Information provided: Begin

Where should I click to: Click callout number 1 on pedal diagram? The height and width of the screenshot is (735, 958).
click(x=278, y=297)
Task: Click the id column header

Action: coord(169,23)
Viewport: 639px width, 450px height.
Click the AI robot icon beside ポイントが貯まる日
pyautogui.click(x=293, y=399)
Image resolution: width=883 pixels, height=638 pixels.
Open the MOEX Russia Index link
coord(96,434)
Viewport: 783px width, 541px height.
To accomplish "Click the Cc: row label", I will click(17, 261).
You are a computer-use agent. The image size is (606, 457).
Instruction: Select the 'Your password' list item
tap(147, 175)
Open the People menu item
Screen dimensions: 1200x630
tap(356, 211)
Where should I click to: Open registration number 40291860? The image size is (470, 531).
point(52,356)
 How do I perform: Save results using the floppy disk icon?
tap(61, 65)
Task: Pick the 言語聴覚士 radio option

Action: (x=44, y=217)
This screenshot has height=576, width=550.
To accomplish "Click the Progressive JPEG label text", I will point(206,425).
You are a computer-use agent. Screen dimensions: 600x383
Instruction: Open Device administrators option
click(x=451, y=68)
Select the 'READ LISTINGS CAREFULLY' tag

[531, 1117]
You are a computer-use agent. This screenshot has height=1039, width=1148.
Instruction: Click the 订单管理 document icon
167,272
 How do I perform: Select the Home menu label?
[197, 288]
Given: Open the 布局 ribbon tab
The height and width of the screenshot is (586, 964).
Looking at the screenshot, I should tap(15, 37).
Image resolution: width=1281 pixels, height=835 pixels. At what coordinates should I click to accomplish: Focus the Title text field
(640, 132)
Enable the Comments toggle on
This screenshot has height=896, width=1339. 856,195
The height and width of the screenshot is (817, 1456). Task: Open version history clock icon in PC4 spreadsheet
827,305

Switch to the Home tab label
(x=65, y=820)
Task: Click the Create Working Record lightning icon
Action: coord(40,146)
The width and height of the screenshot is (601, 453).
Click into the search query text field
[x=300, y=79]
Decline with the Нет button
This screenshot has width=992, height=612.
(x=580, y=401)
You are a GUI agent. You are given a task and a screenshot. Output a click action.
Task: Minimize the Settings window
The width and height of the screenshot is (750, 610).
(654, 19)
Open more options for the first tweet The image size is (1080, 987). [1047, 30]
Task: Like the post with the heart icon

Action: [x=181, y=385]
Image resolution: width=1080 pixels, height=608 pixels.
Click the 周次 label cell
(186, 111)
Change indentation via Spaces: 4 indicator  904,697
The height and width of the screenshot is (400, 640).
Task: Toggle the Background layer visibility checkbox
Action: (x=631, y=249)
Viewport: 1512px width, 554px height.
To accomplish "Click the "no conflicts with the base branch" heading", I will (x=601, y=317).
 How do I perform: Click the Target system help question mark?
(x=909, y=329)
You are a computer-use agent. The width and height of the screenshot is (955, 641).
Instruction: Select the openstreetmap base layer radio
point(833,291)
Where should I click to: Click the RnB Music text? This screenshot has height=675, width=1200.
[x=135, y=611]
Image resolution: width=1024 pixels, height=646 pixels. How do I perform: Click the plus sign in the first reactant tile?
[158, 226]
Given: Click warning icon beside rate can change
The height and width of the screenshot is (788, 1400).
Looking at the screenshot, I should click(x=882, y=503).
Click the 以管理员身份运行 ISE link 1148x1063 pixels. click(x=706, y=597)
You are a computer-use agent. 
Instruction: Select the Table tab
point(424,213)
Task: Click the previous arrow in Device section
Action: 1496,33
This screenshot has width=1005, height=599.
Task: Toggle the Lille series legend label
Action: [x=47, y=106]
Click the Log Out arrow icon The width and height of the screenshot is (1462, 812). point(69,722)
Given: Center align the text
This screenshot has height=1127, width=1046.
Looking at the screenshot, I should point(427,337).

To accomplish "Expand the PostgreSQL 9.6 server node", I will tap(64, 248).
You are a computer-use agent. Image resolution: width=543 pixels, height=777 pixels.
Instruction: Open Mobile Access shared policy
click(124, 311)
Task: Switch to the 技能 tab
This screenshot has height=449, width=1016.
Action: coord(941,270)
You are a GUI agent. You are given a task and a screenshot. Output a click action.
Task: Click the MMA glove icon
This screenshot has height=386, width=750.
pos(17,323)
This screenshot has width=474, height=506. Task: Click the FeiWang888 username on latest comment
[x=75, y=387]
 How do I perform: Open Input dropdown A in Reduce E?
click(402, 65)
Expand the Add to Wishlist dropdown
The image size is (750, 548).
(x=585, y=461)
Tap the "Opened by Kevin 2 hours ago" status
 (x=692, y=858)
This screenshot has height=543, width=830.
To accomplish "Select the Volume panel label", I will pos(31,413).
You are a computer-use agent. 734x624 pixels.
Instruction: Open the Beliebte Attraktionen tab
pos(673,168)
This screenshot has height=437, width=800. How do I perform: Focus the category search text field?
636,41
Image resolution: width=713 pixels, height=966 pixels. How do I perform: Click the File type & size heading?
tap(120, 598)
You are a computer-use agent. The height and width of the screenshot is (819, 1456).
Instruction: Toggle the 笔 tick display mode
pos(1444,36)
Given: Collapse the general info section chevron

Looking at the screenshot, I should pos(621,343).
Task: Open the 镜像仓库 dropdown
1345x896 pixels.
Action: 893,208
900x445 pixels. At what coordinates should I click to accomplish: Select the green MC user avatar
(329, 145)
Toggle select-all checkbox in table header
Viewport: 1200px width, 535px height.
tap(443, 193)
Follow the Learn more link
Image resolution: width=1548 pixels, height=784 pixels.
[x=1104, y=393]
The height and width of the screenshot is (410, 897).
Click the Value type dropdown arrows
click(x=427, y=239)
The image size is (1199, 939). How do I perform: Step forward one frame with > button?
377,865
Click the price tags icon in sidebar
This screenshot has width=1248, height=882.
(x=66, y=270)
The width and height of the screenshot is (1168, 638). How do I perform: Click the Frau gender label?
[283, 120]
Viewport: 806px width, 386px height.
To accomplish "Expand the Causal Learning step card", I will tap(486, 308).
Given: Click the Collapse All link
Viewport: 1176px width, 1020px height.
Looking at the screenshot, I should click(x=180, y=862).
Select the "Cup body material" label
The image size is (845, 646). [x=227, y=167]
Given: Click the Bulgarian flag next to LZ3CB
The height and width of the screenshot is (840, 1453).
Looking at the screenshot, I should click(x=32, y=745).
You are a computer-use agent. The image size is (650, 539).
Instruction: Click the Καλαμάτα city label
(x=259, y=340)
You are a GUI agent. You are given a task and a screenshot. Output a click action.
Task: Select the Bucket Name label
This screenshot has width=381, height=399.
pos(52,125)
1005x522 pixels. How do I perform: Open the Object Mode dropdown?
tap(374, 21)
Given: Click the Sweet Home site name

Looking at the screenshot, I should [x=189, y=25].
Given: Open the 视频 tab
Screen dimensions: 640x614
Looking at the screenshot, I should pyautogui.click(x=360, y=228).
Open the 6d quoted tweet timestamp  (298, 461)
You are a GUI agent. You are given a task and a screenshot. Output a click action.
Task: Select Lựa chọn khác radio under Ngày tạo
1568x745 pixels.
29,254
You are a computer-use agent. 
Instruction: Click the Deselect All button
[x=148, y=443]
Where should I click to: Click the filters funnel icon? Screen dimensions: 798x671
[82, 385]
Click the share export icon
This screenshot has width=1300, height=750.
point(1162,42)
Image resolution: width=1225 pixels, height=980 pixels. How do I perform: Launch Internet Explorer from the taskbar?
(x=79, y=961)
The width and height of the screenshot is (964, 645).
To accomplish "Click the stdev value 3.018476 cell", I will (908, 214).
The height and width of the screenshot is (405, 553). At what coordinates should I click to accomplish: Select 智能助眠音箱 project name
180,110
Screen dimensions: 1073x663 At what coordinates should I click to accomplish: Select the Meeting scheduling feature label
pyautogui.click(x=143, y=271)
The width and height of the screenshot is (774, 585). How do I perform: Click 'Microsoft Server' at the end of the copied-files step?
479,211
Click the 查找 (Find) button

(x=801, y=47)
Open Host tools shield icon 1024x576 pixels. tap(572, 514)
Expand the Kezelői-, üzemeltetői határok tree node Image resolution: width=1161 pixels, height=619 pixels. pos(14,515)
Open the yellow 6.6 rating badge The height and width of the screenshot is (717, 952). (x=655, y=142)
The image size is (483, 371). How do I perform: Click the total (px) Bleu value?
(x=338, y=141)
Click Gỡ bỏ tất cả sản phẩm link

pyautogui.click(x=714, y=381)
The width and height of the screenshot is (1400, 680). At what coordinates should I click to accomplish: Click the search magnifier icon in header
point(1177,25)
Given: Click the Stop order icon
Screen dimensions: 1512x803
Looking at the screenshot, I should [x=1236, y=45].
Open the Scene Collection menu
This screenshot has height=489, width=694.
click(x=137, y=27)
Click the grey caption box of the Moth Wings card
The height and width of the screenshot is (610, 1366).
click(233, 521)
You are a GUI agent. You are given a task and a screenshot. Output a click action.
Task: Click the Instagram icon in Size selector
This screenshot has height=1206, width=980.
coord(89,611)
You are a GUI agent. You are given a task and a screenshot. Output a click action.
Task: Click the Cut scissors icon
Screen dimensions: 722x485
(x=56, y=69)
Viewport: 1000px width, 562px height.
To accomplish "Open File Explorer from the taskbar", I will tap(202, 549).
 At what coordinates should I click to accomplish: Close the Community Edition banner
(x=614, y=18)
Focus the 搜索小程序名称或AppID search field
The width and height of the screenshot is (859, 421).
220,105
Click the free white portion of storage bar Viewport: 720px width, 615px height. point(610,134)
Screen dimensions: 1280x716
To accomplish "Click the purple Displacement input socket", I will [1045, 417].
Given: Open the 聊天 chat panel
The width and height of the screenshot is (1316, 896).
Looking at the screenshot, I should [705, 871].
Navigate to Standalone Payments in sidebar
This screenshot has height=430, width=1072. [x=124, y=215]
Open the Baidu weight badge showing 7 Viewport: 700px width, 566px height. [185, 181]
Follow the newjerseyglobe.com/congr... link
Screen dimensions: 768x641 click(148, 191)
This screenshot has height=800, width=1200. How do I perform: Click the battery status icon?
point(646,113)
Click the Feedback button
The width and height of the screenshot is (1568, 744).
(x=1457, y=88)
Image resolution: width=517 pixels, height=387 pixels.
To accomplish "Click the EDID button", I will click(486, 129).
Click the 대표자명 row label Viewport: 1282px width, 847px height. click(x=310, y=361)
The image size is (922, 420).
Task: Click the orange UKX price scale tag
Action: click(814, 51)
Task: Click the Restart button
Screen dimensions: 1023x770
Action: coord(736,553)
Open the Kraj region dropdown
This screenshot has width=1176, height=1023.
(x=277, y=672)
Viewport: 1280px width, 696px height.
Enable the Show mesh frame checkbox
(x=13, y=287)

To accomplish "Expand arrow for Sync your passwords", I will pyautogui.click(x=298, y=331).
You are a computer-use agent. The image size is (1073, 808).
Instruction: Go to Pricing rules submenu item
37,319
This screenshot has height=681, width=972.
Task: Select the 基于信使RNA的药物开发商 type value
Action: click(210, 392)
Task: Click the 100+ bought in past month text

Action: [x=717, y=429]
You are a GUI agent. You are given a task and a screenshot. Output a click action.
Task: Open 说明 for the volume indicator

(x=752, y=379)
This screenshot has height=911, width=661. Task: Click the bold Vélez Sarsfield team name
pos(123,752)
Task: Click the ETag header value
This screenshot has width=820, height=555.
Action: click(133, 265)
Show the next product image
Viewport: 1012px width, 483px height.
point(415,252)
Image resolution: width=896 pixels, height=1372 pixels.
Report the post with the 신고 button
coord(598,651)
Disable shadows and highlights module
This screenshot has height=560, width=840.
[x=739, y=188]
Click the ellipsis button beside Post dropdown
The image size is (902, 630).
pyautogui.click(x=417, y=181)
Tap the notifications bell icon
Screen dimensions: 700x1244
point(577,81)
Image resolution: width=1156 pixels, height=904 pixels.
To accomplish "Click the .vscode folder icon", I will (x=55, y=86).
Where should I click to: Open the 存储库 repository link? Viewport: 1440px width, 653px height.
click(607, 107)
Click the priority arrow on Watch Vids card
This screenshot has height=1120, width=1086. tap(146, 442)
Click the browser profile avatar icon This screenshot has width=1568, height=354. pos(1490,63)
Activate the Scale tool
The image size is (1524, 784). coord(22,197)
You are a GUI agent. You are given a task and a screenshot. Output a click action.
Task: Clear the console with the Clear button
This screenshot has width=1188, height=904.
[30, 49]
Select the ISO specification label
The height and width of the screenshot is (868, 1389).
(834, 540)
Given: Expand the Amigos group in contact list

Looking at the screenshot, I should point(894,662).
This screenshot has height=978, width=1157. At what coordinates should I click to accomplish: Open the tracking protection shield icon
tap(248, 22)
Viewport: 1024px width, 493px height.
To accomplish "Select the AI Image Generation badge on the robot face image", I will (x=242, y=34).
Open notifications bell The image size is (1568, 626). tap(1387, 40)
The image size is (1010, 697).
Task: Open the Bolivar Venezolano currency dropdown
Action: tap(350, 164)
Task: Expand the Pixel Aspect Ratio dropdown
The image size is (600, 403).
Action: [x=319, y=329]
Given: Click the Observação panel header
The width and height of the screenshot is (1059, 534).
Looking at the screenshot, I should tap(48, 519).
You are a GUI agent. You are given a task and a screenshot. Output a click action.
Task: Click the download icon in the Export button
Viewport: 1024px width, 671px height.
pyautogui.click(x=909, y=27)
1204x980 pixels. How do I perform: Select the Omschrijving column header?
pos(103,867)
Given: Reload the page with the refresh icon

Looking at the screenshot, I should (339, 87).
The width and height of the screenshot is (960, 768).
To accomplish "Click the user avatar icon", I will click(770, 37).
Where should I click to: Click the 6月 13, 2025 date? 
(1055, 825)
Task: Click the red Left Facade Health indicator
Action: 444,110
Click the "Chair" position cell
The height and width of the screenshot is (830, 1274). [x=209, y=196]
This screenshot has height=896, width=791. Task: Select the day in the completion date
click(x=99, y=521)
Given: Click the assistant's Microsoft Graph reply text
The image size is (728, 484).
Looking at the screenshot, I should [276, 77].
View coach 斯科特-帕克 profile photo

Information provided: End

Problem → From the entries above, copy each line that holds "panel".

Task output →
To accomplish "Select the Volume panel label", I will pos(31,413).
Given: Open the 聊天 chat panel
Given: Click the Observação panel header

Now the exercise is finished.